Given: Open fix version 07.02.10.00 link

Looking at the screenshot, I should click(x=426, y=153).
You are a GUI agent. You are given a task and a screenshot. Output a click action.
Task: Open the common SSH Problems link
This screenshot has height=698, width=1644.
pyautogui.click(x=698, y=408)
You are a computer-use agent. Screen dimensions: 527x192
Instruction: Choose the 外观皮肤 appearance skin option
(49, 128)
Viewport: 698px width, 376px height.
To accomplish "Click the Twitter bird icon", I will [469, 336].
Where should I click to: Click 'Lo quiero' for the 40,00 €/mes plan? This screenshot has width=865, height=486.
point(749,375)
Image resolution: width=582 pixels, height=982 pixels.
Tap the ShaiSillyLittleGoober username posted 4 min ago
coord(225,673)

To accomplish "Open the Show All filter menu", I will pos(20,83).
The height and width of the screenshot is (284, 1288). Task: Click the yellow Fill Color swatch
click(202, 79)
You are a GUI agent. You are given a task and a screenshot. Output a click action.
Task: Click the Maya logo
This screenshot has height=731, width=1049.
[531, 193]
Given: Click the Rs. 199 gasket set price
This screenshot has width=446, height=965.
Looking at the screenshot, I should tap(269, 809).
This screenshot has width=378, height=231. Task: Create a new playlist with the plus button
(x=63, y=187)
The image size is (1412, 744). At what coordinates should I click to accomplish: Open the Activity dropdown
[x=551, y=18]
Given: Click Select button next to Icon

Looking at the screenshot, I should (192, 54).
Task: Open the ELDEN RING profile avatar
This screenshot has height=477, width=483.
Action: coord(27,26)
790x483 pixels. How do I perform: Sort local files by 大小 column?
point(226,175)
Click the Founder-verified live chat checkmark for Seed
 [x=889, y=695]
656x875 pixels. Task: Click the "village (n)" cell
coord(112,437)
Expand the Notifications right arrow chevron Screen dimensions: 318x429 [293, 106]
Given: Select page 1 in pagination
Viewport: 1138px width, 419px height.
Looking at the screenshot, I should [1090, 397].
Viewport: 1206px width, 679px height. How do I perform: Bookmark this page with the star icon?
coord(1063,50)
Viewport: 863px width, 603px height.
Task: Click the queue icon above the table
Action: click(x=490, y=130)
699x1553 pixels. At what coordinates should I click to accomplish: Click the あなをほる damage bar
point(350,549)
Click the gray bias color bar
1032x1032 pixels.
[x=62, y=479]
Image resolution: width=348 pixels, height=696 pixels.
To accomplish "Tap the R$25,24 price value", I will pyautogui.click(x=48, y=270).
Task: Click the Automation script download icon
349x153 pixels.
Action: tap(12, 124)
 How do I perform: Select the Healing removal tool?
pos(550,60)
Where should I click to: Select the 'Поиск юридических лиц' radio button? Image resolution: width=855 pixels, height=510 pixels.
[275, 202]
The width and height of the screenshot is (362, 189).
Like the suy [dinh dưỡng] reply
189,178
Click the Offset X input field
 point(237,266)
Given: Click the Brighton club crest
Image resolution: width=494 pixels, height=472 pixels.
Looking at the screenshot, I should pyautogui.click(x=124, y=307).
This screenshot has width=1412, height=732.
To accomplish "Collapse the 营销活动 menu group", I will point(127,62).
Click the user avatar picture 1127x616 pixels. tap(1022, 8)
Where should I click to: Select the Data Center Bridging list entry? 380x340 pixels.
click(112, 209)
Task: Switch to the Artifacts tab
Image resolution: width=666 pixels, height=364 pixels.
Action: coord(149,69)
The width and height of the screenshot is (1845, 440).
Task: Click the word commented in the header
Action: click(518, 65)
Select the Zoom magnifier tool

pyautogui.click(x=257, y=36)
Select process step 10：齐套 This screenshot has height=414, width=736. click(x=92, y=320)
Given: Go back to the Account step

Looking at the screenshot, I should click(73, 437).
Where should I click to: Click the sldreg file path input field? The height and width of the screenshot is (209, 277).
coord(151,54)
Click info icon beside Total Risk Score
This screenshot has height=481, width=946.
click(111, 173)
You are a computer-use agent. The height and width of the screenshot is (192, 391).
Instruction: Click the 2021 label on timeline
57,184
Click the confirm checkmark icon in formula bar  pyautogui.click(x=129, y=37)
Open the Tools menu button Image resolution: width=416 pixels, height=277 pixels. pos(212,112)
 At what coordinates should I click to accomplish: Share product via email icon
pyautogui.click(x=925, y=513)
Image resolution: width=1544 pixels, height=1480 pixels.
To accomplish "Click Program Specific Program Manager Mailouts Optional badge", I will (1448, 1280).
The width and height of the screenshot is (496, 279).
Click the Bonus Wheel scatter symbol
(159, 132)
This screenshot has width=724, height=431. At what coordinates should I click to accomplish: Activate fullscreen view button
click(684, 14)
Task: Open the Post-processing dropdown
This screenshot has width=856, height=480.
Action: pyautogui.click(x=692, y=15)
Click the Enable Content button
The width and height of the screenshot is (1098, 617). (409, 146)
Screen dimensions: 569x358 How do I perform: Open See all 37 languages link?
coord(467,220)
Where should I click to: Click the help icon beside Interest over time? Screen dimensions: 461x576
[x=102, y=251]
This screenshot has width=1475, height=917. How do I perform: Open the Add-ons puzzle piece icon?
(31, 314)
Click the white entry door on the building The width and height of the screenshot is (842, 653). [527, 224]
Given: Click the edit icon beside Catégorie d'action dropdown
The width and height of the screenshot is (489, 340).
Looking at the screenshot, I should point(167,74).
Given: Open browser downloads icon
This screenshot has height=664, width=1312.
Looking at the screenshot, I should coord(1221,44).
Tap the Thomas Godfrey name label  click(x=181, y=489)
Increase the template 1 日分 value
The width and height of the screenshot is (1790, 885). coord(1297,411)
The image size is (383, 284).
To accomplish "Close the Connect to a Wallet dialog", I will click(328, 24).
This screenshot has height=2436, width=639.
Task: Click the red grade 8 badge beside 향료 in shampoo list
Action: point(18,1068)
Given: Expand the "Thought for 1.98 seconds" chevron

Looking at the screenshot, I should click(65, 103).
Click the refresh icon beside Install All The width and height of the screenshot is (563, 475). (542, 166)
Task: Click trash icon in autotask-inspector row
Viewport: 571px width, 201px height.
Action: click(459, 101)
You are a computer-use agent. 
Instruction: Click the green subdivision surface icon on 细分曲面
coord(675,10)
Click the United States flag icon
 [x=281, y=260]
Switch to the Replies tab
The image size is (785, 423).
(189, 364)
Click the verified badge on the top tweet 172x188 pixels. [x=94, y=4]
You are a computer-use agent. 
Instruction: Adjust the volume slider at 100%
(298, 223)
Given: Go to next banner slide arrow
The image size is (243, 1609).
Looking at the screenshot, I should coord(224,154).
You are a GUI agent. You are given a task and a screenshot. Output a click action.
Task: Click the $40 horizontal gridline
——————
Your objective: Identify each line in the entries with the word "arrow" and copy it.

Solution for this task:
Expand the Notifications right arrow chevron Screen dimensions: 318x429 [293, 106]
Given: Go to next banner slide arrow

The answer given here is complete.